Reference Architectures
Control Plane
Centralized Control Plane interposes a central layer between agent clients and tool servers. The control plane handles authentication, authorization, routing, and observability for all communications.
Architecture diagram
Agent Client ---> Control Plane ---> Tool Server
Agent Client ---> (AuthN/AuthZ) ---> Tool Server
Agent Client ---> (Routing) ---> Tool Server
(Observability)
Multiple clients access multiple servers through a centralized control layer. The control plane mediates all communications and enforces policy consistently.
Characteristics
Centralized Control Plane suits deployments at scale where consistent policy enforcement and unified observability are requirements. The architecture introduces operational complexity in exchange for centralized control.

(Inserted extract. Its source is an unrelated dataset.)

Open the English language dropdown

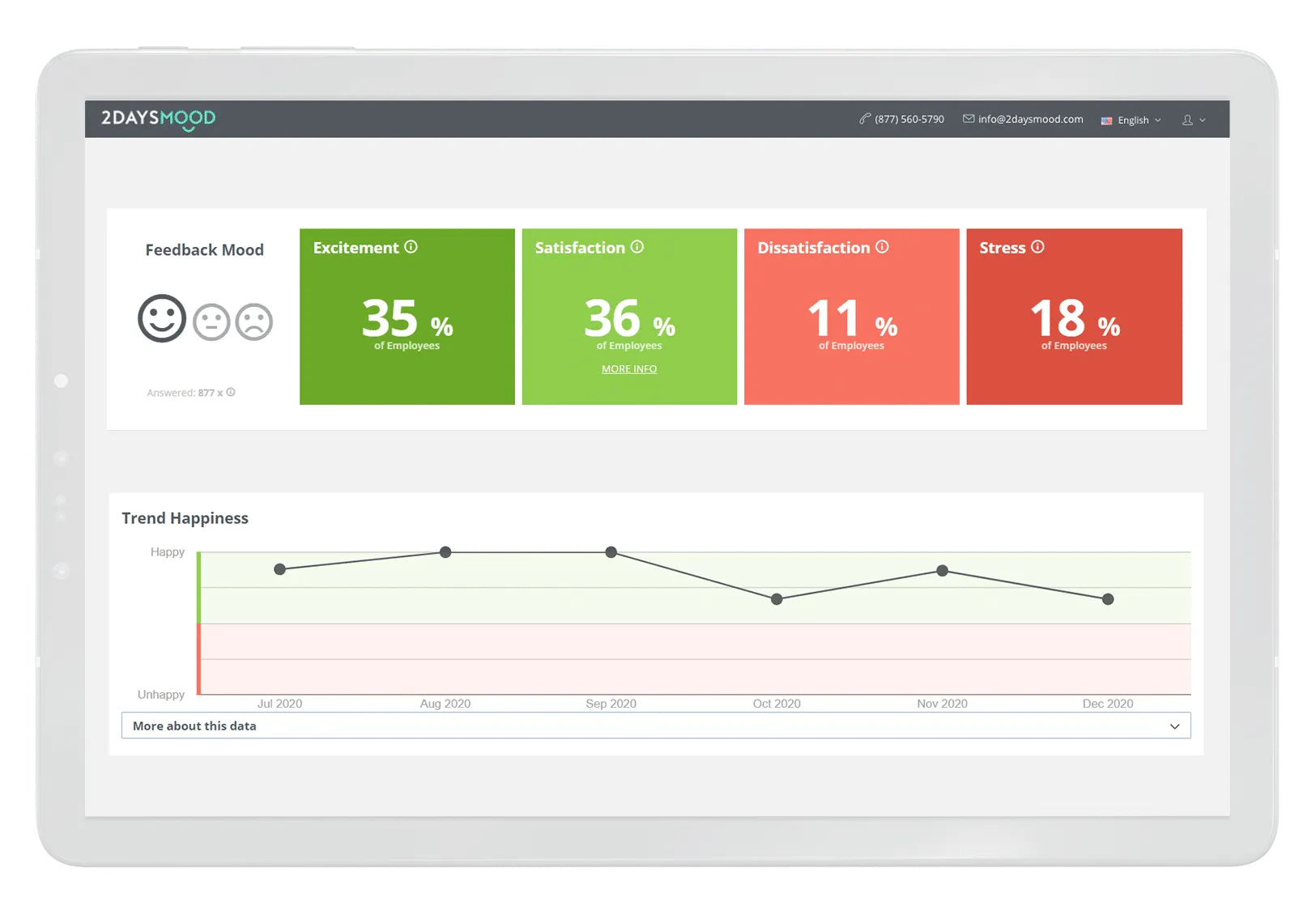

The control plane becomes a critical system component. Its availability determines agent functionality. Its security posture affects all agent operations. Defense in depth requires protecting the control plane while also implementing controls at client and server layers.

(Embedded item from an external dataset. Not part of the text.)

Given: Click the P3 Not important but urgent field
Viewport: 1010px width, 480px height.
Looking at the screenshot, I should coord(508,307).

Control implementation centralizes at the control plane for authentication, authorization, routing, and observability. Clients and servers implement complementary controls for defense in depth.
Priority controls
| Component | Applicable Controls |
|---|---|
| Client Authentication | IDN-01, IDN-02 |
| Credential Management | IDN-03, IDN-04, DAT-04 |
| Routing and Authorization | AZN-01, AZN-02, AZN-04 |
| Policy Enforcement | GOV-04, INT-01, INT-02 |
| Unified Observability | OBS-01, OBS-02, OBS-03, OBS-05 |
Client authentication verifies agent identity at the control plane. Each agent possesses a unique cryptographically verifiable identity. Server authentication occurs between control plane and tool servers.
Credential management centralizes at the control plane. Agents do not hold credentials for tool servers directly. The control plane injects credentials after authorization decisions.

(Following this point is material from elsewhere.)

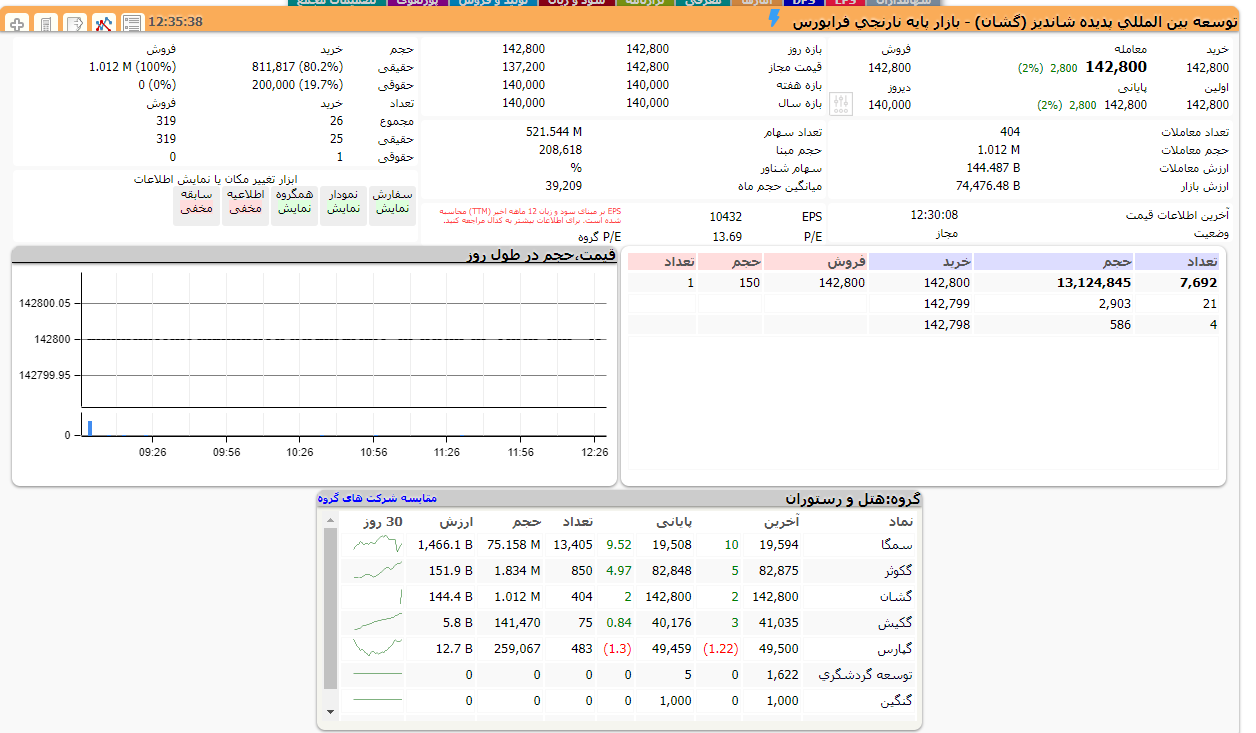
Task: Click the plus icon in the orange header
Action: (18, 22)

Routing and authorization evaluate each request against policy. Action filtering enables fine-grained control. Resource scope limitation contains blast radius.
Policy enforcement implements human oversight and intervention capabilities. Approval workflows route through the control plane. Pause capability halts operations centrally.
Unified observability aggregates logs from all agents and correlates sessions end-to-end. Confluence monitoring evaluates capability combinations across the agent population.
Typical certification profile
Centralized Control Plane deployments typically certify at Elevated or Critical profiles. The architecture suits production systems with significant scope, sensitive data, and regulatory requirements.
The centralized nature of controls facilitates evidence collection and audit. Consistent policy enforcement simplifies compliance demonstration.
Implementation guidance
Implement the control plane as a high-availability service with appropriate redundancy. Control plane outages disrupt all agent operations.
Centralize authentication so agents authenticate to the control plane rather than directly to tool servers. The control plane manages credentials for downstream services.
Implement per-action authorization at the control plane. Every request receives policy evaluation before routing to tool servers.
Aggregate logs at the control plane with session correlation. Enable end-to-end tracing from user initiation through agent actions to tool server responses.
Deploy confluence monitoring at the control plane where capability visibility is comprehensive. The control plane observes all agent capabilities across all sessions.